REQUIRED TASK: In the forum post about an atmospheric shader below, list each viewing position that the sentence beginning "It looks great far away" names, with how the shader looks from it.

# PASSAGE TO READ start

PaloDeQueso

I started working on an atmospheric shader. I don't want it to look exactly like the earth everytime, so I looked for more configurable scattering algorithms. I came across this http://petrocket.blo...-treegrass.html. This looks more like what I was looking for so I converted it to glsl and tried to convert it to world space calculations as this is done in my deferred renderer which all happens in world space. The only issue I'm thinking is that I get odd results when I'm less than the distance of the light away from the planet. The shader seems to think I'm inside the atmosphere or something already. It looks great far away, and great inside the atmosphere, but just terrible in the middle ground.
I'll post screenshots and shaders for analysis...

Good far away screenshot!

# PASSAGE TO READ end
# MATERIAL start

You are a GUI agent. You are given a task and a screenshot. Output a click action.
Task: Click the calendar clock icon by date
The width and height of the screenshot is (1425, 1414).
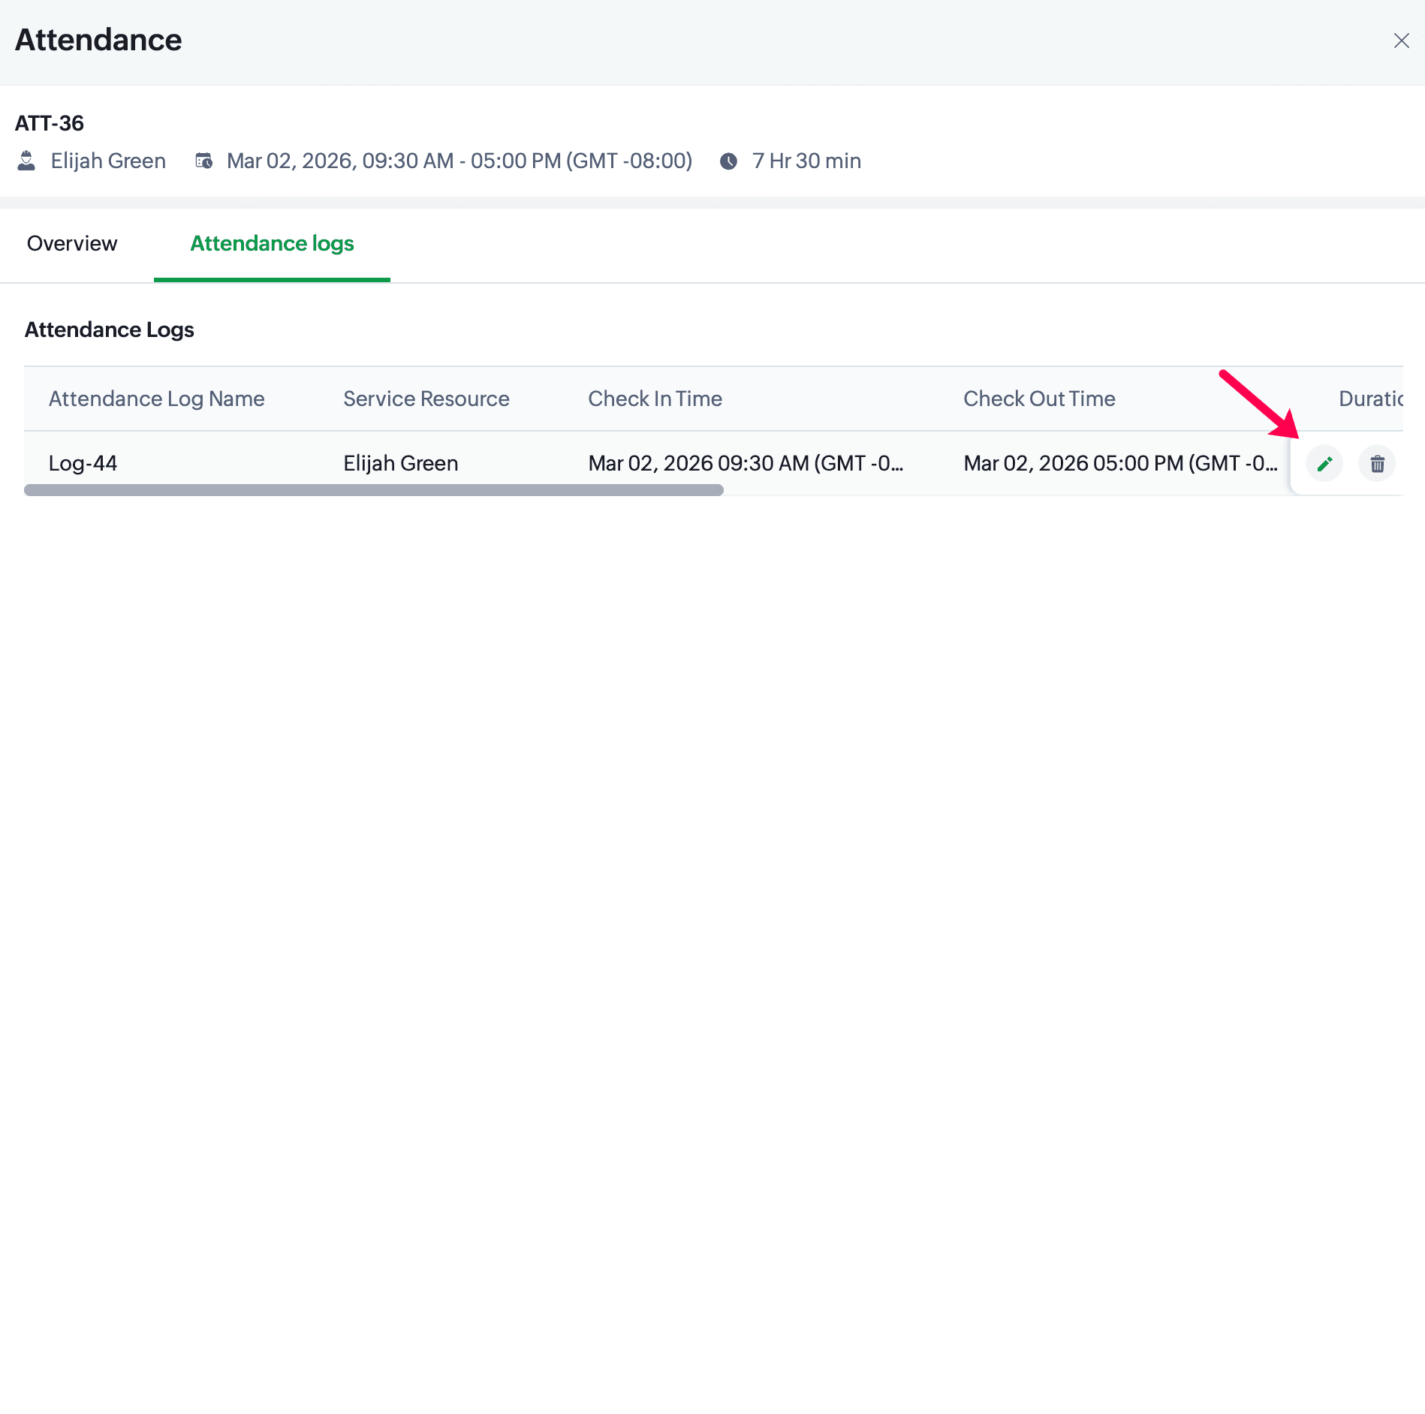pyautogui.click(x=204, y=161)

# MATERIAL end

CORRECT RESULT:
- Far away: looks great
- Inside the atmosphere: looks great
- The middle ground: looks terrible